F1000
- Parent company: Taylor & Francis Group
- Founded: 2000
- Founder: Vitek Tracz
- Country of origin: United Kingdom
- Headquarters location: London
- Distribution: Worldwide
- Key people: Rebecca Lawrence (Managing Director)
- Publication types: Reviews, scientific articles, posters, slides
- Nonfiction topics: Science
- Official website: f1000.com

= F1000 (publisher) =

Academic publisher

F1000 (formerly "Faculty of 1000") is an open research publisher for scientists, scholars, and clinical researchers. F1000 offers a different research evaluation service from standard academic journals by offering peer-review after, rather than before, publishing a research article. Initially, F1000 was named after the 1,000 faculty members who performed peer-reviews, but over time F1000 expanded to more than 8,000 members. When F1000 was acquired by Taylor & Francis Group in January 2020, it kept the publishing services. F1000Prime (AKA Faculty Opinions) and F1000 Workspace (AKA Sciwheel) were acquired by different brands.

==History==

Faculty of 1000 was founded in 2000 by publishing entrepreneur Vitek Tracz in London. Initially, it was named after the 1,000 experts it had reviewing academic works, but over time F1000 expanded to more than 8,000 members. In 2002, it introduced F1000Prime (later known as Faculty Opinions), which recommended scientific articles selected by its experts. At first, F1000 was focused on biology, but later expanded to additional scientific fields over time, including a focus on medicine beginning in 2006.

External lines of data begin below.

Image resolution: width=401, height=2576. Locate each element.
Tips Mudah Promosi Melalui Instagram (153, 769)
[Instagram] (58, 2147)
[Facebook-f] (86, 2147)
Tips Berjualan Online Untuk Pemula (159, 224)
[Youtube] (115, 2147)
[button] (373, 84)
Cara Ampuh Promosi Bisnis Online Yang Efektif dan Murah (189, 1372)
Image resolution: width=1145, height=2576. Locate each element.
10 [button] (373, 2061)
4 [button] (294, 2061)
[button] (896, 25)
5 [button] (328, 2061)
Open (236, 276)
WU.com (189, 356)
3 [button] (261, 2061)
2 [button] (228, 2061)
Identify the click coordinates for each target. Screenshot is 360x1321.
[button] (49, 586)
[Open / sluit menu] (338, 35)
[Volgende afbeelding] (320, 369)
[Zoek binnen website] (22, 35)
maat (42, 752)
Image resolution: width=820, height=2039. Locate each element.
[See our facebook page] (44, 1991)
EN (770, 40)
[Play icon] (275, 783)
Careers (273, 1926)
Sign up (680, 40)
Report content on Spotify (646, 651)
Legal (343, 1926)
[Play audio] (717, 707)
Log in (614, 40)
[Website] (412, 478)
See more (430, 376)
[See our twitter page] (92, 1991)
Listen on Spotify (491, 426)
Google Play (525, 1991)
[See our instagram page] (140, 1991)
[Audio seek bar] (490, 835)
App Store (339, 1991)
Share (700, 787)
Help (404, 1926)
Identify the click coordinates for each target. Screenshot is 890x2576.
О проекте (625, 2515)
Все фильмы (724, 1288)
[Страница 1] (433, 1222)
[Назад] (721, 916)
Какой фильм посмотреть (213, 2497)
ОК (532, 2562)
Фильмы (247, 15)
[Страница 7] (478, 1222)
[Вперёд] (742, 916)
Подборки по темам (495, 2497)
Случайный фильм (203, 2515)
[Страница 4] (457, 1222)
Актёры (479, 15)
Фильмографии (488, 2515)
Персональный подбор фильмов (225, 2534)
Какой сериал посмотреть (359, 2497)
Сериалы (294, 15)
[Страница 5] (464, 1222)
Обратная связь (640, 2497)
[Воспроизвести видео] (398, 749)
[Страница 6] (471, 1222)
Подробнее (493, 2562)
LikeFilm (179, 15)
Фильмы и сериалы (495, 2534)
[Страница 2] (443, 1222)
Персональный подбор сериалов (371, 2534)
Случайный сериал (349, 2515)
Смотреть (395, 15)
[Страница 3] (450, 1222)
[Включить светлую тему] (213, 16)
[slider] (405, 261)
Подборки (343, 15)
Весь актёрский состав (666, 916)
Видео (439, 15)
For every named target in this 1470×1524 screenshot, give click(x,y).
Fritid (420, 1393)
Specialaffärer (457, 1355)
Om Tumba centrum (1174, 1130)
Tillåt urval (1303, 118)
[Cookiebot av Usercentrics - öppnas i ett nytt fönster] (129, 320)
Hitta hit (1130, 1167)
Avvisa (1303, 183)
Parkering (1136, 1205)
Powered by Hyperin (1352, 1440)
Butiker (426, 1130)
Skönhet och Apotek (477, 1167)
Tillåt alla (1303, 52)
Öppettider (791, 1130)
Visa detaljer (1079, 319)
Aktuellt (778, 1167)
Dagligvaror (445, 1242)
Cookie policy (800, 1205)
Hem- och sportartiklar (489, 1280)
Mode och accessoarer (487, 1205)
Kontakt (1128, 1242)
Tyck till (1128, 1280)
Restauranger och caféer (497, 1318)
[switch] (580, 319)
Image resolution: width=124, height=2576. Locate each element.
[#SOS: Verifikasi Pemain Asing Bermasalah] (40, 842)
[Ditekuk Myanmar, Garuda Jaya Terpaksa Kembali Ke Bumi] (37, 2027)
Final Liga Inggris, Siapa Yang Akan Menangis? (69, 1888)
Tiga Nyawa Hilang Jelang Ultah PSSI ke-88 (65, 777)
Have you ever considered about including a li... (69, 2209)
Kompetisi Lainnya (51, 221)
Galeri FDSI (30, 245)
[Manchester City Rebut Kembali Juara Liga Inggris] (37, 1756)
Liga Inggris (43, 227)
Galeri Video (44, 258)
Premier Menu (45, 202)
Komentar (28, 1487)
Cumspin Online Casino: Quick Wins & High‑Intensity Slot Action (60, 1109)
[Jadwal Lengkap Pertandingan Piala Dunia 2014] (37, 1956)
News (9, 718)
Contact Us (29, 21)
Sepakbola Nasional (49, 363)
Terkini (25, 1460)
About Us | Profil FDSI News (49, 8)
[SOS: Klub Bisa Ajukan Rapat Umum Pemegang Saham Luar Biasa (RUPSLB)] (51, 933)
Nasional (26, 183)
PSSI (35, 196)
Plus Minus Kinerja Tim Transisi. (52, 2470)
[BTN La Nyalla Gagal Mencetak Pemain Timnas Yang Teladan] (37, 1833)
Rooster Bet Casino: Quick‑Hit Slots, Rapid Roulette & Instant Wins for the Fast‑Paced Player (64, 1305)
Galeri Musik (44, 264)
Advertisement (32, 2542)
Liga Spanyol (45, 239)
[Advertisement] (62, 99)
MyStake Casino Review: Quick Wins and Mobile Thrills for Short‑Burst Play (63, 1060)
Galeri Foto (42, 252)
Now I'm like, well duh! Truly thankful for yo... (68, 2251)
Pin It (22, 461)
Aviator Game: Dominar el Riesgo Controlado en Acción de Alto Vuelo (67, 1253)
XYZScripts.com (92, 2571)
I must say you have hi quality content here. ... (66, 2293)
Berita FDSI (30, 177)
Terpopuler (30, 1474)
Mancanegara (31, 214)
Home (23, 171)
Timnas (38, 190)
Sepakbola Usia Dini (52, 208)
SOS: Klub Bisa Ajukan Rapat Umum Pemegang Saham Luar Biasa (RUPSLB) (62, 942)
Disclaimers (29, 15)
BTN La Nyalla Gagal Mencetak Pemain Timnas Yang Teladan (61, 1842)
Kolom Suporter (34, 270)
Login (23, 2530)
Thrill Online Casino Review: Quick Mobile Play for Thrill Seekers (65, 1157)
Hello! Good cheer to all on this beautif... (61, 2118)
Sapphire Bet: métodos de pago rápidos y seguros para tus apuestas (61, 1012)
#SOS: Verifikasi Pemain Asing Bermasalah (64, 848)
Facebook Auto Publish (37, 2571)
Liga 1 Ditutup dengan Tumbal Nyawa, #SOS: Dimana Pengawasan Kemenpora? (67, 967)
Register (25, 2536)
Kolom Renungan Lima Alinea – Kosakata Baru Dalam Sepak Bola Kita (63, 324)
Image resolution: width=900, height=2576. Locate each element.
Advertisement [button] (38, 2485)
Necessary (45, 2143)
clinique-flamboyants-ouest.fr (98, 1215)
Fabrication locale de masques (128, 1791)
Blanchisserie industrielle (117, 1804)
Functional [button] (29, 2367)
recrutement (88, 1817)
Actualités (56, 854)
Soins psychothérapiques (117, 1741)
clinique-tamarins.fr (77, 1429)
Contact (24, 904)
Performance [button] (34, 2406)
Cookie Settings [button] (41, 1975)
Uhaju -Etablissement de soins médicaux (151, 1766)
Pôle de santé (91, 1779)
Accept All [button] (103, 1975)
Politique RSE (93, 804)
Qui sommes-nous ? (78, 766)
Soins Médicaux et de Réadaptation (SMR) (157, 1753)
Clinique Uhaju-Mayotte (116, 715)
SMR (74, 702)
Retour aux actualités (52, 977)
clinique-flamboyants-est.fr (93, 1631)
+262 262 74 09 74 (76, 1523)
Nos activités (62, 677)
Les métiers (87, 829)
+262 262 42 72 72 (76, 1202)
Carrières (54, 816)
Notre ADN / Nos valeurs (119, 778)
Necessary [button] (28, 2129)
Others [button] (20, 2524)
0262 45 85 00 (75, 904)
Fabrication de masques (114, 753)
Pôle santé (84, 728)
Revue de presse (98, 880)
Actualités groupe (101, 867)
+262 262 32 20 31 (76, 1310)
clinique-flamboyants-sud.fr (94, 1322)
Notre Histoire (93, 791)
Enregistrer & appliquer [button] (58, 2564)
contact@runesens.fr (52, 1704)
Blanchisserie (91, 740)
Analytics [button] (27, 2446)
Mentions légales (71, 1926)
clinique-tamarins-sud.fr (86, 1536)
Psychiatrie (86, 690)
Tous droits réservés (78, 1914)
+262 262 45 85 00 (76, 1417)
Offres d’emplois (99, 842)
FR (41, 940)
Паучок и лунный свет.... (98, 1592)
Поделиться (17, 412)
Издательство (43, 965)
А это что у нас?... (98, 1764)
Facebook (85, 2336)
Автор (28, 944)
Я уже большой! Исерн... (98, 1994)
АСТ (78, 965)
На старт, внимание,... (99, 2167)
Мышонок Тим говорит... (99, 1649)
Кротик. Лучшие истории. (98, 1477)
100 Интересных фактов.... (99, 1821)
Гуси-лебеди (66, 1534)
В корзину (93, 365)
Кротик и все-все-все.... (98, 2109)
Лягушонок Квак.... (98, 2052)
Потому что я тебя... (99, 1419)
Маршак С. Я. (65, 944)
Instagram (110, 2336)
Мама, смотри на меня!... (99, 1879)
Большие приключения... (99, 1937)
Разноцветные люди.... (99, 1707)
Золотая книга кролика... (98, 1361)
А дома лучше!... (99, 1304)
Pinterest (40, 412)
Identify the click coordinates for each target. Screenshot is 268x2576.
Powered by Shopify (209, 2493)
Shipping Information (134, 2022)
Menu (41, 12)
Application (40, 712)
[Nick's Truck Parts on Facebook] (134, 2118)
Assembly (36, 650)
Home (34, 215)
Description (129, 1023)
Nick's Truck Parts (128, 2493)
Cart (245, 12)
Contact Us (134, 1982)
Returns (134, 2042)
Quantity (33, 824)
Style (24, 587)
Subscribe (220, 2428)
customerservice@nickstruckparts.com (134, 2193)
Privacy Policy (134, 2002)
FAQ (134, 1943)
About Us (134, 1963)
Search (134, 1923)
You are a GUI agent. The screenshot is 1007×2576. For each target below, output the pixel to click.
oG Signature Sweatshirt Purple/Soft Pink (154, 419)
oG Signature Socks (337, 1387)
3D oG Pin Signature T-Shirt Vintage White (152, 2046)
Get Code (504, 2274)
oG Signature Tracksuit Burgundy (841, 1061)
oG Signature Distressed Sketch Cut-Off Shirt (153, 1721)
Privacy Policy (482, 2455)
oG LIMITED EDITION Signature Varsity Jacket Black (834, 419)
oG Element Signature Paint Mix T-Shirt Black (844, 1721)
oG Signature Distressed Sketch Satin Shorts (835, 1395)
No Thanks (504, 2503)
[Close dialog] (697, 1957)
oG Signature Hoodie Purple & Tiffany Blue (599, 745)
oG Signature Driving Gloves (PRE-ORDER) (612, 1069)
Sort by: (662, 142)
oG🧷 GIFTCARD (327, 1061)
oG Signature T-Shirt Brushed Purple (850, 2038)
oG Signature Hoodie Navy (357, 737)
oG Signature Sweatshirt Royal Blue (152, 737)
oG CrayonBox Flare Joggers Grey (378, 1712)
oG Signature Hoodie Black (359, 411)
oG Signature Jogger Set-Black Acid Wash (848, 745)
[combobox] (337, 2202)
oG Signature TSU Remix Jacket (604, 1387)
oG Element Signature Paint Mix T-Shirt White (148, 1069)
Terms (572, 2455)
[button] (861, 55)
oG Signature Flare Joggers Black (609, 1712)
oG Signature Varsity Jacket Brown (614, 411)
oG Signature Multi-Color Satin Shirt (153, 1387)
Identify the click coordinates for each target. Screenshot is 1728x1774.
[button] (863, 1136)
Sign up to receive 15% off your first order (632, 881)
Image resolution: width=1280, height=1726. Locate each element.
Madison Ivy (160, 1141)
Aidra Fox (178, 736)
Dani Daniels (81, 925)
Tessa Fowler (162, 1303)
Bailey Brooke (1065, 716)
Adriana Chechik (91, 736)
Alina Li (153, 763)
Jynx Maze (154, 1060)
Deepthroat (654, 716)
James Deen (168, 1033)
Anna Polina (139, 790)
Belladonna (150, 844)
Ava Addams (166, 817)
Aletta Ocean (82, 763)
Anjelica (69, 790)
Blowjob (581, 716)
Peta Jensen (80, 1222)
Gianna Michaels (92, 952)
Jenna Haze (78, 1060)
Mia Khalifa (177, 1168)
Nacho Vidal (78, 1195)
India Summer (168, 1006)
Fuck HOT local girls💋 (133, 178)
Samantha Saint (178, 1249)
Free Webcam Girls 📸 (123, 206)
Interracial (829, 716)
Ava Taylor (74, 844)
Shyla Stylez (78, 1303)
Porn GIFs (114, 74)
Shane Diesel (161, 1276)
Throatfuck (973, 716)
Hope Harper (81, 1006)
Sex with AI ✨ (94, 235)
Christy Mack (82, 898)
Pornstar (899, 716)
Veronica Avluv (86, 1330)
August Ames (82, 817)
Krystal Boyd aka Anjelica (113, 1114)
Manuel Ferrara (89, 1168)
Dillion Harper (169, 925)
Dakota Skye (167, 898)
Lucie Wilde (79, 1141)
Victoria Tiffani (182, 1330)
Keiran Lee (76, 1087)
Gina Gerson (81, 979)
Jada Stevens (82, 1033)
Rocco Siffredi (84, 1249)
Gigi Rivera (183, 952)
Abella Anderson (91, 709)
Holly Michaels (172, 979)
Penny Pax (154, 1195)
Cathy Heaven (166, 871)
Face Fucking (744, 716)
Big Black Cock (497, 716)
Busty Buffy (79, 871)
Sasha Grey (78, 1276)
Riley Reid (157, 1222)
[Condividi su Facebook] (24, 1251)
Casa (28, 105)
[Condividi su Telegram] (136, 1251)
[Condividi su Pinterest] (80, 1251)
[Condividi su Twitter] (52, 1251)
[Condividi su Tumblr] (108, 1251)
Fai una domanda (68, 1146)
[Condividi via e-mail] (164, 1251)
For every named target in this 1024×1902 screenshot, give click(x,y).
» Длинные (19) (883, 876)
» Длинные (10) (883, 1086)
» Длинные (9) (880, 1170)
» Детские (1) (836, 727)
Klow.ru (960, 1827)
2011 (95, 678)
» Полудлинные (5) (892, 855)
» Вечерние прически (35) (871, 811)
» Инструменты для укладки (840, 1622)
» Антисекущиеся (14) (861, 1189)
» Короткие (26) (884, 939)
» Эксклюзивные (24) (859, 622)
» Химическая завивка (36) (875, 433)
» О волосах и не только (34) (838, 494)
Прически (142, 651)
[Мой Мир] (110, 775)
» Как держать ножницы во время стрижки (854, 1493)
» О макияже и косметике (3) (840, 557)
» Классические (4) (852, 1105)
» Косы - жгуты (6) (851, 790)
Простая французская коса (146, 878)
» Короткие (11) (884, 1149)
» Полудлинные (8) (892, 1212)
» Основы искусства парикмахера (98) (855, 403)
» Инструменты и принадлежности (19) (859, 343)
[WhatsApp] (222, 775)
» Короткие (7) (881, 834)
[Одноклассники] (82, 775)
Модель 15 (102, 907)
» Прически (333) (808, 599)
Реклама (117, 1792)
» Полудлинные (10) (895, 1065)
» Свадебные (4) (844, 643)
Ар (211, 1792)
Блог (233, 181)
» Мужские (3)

The company was part of the Science Navigation Group until its acquisition by Taylor & Francis in January 2020. As part of the deal, founder Vitek Tracz remained the owner of Prime and Workspace, leaving the new F1000 (and F1000Research) owned by Taylor & Francis. Faculty Opinions (F1000Prime) was later acquired by a tech company called H1 in February 2022. F1000 now only provides publishing and related services.

== Services==

F1000 is an open research publisher for academic works. Its model focuses on publishing findings quickly using a post-publication peer-review system. Authors submit an article and all of its underlying data. F1000 does a prepublication check and publishes the article, usually within a couple weeks. After the article is published, an expert is assigned to conduct a peer-review of the work. The peer-review is done publicly, online, and on an ongoing basis. The expert conducting the peer review discloses their name and any vested interests, abandoning the double-blind, anonymous peer-review system that is typical in academic publishing. Additionally, other organizations like the Bill & Melinda Gates Foundation (platform Gates Open Research) and the European Commission (platform Open Research Europe) contract out the development and support of their own open-access publishing systems to F1000.

It publishes articles and "collections" of other research content such as presentations. Users can filter articles to see only those that have passed peer review. In January 2020, the publisher Taylor & Francis bought F1000Research.

===Previous services===
F1000 used to operate Faculty Opinions, formerly known as F1000Prime, until F1000 was acquired by Taylor & Francis in 2020. The founder of F1000 remained the owner of Prime, which he subsequently sold to tech company H1 in February 2022. Faculty Opinions drew attention to scientific works that are well-rated by F1000's experts. The Faculty Opinions ranking system further provided an alternative article highlighting system from the use of article impact metrics like total citation count. Faculty Opinions experts nominated primary research papers they felt were important or interesting, wrote a description of the work's significance, then linked to where the work was originally published. This helped pinpoint papers.

No new expert articles recommendations have been added to H1Connect. Previous evaluations are listed as archived (see H1). It appears the evaluation and recommendation service has been discontinued.

Sciwheel, formerly F1000Workspace, was a citation manager platform previously operated by F1000. SciWheel also offered article recommendations based on a user's existing reference library. After the acquisition, it was owned by F1000 founder Vitek Tracz, before being acquired by SAGE Publishing in 2022.